Reminder: $y = x^3$ + noise

In [ ]:
deg1 = np.polyfit(xvals,yvals,1)
deg2 = np.polyfit(xvals,yvals,2)
deg3 = np.polyfit(xvals,yvals,3)
In [ ]:
deg1
In [ ]:
deg2
In [ ]:
deg3

poly1d¶

Construct a polynomial function from coefficients

In [ ]:
p1 = np.poly1d(deg1)
p2 = np.poly1d(deg2)
p3 = np.poly1d(deg3)
p1(2),p2(2),p3(2)
In [ ]:
p1(0),p2(0),p3(0)
In [ ]:
plt.plot(xvals,yvals,'o',xvals,p1(xvals),'-',xvals,p2(xvals),'-',xvals,p3(xvals),'-'); 

scipy.optimize.curve_fit¶

Optimize fit to an arbitrary function. Returns optimal values (for least squares) of parameters along with covariance estimate.

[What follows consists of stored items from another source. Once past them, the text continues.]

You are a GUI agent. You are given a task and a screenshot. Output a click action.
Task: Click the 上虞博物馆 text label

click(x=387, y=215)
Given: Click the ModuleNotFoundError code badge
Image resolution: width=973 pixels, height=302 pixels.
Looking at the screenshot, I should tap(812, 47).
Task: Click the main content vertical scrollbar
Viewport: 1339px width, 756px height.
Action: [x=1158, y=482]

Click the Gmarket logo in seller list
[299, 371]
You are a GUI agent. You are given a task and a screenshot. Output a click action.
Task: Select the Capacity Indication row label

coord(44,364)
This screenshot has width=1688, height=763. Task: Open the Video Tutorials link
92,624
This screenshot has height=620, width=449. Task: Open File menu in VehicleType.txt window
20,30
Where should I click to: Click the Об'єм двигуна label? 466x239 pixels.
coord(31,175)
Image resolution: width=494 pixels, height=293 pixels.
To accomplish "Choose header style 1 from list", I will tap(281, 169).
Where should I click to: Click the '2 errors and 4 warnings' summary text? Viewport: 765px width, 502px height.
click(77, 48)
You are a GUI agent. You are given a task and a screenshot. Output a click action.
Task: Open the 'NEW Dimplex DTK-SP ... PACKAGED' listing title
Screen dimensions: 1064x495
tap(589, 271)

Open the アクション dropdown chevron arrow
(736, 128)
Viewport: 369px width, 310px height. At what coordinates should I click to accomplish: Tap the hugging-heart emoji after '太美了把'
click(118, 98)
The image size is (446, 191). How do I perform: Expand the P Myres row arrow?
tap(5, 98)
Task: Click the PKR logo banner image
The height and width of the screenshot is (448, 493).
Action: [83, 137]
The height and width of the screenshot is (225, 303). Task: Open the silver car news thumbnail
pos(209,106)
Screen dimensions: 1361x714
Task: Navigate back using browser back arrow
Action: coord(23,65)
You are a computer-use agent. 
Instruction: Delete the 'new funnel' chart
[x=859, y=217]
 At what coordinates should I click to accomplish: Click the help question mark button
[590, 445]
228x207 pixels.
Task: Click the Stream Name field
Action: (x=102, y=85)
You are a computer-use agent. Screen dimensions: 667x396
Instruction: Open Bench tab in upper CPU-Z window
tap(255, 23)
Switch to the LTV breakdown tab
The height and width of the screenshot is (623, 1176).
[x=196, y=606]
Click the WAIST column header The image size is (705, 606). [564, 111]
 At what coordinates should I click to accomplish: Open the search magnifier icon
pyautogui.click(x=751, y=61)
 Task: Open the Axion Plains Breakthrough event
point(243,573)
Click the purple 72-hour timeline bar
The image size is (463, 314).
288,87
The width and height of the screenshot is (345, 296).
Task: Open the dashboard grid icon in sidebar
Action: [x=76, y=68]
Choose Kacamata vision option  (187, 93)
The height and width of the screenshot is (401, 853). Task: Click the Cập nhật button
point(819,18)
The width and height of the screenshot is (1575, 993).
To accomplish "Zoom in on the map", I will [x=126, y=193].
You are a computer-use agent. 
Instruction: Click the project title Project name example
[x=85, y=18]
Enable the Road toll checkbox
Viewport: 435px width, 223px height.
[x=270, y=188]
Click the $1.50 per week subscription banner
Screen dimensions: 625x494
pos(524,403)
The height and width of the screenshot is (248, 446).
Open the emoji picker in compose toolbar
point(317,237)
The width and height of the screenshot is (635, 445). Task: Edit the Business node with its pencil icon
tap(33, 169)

Provide python function that takes x value and any parameters

In [ ]:
from scipy.optimize import curve_fit

def tanh(x,a,b):
    return b*np.tanh(a+x)

popt, pconv = curve_fit(tanh, xvals, yvals)
popt
In [ ]:
plt.plot(xvals,yvals,'o',xvals,popt[1]*np.tanh(popt[0]+xvals)); plt.show()

Some examples on data¶

https://MSCBIO2025-2025.github.io/files/kd
https://MSCBIO2025-2025.github.io/files/aff.min
https://MSCBIO2025-2025.github.io/files/aff.score

In [ ]:
!head ../files/aff.min

kd contains experimental values while aff.min and aff.score contain computational predictions of the experimental values. Each line has a name and value.

How good are the predictions?

How do we want to load and store the data?¶

The rows of the provided files are not in the same order.

We only care about points that are in all three files.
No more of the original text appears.